Former Arkansas State Trooper Arrested on Drug Charge
|U.S. Attorney’s Office July 19, 2013|
LITTLE ROCK, AR—Christopher R. Thyer, United States Attorney for the Eastern District of Arkansas; Randall C. Coleman, Special Agent in Charge of the Little Rock Field Office of the Federal Bureau of Investigation; and Colonel Stan Witt, Director of the Arkansas State Police, announced that Sedrick Reed, age 43, and Lamont M. Johnson, age 45, both of Little Rock, were arrested and charged by federal complaint yesterday with possession with intent to distribute and distribution of cocaine. Both have an initial appearance scheduled for 2 p.m. today before United States Magistrate Judge J. Thomas Ray.

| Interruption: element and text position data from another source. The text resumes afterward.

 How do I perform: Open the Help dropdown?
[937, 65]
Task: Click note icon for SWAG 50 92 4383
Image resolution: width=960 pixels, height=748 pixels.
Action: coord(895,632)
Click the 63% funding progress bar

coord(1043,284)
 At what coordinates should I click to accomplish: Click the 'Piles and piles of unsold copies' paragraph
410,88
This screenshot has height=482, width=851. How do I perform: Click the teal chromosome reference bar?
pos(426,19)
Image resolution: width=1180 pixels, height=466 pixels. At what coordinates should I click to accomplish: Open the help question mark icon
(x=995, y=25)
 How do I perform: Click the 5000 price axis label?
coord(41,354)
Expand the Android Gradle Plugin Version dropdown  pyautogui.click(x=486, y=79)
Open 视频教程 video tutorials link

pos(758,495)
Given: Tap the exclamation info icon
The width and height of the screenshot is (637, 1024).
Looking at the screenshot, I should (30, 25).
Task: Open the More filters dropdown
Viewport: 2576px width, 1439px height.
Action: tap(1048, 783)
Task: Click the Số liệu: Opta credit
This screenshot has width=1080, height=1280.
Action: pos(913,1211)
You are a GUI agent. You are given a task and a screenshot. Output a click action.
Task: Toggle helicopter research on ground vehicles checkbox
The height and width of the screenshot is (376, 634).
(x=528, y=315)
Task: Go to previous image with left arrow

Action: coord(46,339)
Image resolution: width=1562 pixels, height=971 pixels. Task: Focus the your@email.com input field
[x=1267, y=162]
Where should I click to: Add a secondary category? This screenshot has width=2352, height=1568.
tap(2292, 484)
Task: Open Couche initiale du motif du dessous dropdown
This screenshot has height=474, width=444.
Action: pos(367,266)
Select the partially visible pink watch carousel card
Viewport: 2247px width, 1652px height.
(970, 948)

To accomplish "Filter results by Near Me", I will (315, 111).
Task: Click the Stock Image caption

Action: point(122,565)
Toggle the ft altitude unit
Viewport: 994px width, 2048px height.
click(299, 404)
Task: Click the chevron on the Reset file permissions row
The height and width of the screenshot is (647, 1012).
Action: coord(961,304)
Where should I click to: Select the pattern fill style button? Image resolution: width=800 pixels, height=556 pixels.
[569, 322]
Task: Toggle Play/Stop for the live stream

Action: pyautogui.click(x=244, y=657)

The complaint alleges that Reed, who at the time of the investigation was an Arkansas State Police (ASP) lieutenant with full oversight of the Troop A evidence vault, broke the evidence seal on a box of cocaine held in evidence and removed cocaine more than once for distribution. The investigation revealed that he was selling the cocaine to Johnson. The allegations in support of the criminal complaint are set forth in the complaint affidavit.
“It’s a very sad day when a law enforcement officer violates the public trust,” stated Thyer. “Thankfully, because of the integrity and leadership at the Arkansas State Police, information regarding Lt. Reed’s illegal actions was turned over to the Federal Bureau of Investigation to ferret out the dishonesty by one of their own. The ASP continued to provide cooperation throughout this investigation which has led to the charges Mr. Reed faces today.”
“Yesterday’s arrest was a result of the collaborative efforts of the ArkTrust Public Corruption Task Force,” stated FBI Special Agent in Charge Randall C. Coleman. “The allegations against Lieutenant Reed are among the most serious and important that we investigate. When we receive credible allegations of law enforcement corruption, we will follow the facts where they lead us, as we want Arkansans to continue to trust in the vast majority of officers who respect their oath and who are committed to public service.”
Colonel Witt stated, “We have worked alongside the FBI since the case was opened and regardless of where an investigation of this type may lead, even if it’s among our own ranks, the state police will always be accountable to the citizens and the laws they expect us to enforce.”
If convicted, both Reed and Johnson face not more than 20 years in prison, a $1,000,000 fine, or both with not less than three years’ supervised release.
The investigation was conducted by the ArkTrust Public Corruption Task Force led by the Federal Bureau of Investigation and the Little Rock Police Department with full cooperation from the Arkansas State Police. Assistant United States Attorneys Christopher Givens and Julie Peters are prosecuting this case for the United States.
The charges set forth in a complaint are merely allegations. A federal grand jury will decide whether to indict on these charges. The defendant is presumed innocent until proven guilty.